Another way of dealing with gender democracy is primarily as a cross-sectoral issue, without a specialist “slot.” In twelve of the offices, gender policy is embedded in this way, carried out equally by all the program coordinators and normally accounting for around 25–30% of the working week. In the Southern African regional office, for example, the proportion of working time the staff spend on issues of gender democracy varies from 20% in the program area “dialogue and international politics” up to 60% in the area “political rights and human rights.” Gender politics has to be funded. The importance given to an issue within an organization is indicated (if not exclusively) by the resources allocated to it. This varies from office to office. It is easy enough to put a figure on the specialized funds dedicated to “classic” women’s and gender programs. For example, in 2007, the regional office for South Asia (Pakistan/Afghanistan) invested 53% of its dedicated funds in the women’s and gender program – the highest rate of all the offices. The Moscow office put 33% and the Ramallah office 14% of its project funding into women’s and gender-political projects. Taking all the offices outside Germany together, the average rate in 2007 was 29%.

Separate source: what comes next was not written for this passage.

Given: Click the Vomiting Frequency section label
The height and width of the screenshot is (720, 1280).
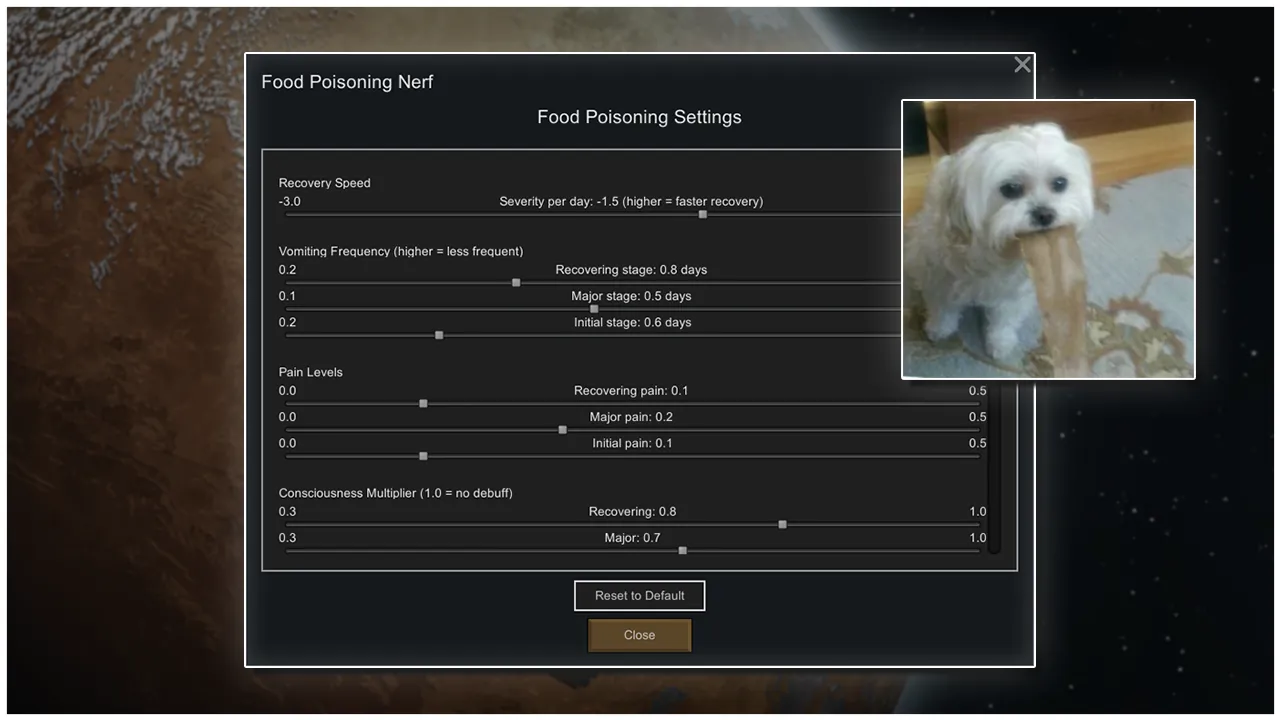Looking at the screenshot, I should 400,251.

However, when gender is embedded cross-sectorally, and structural costs such as infrastructure and personnel have to be calculated in, it becomes more difficult to arrive at precise figures. The Heinrich Böll Foundation is still working on a reliable procedure for gathering this data, but initial observations suggest that the offices worldwide used around 19% of their expenditures, including structural expenditures, for gender-political work as a whole. While in Africa the total spending lay at around 35%, in Asia the proportion was around 13%. In many countries, the Heinrich Böll Foundation promotes initiatives on gender budgeting, yet within the Foundation itself this principle has not yet been fully embedded. That is an outstanding task we must take in hand.
So far there have not been any binding provisions on levels of gender spending, though the Foundation aims for at least 30% of resources to flow into international gender- political efforts – whether for gender as a cross-sectoral issue or as explicitly women-based projects, whether as dedicated funding or as structural expenditures.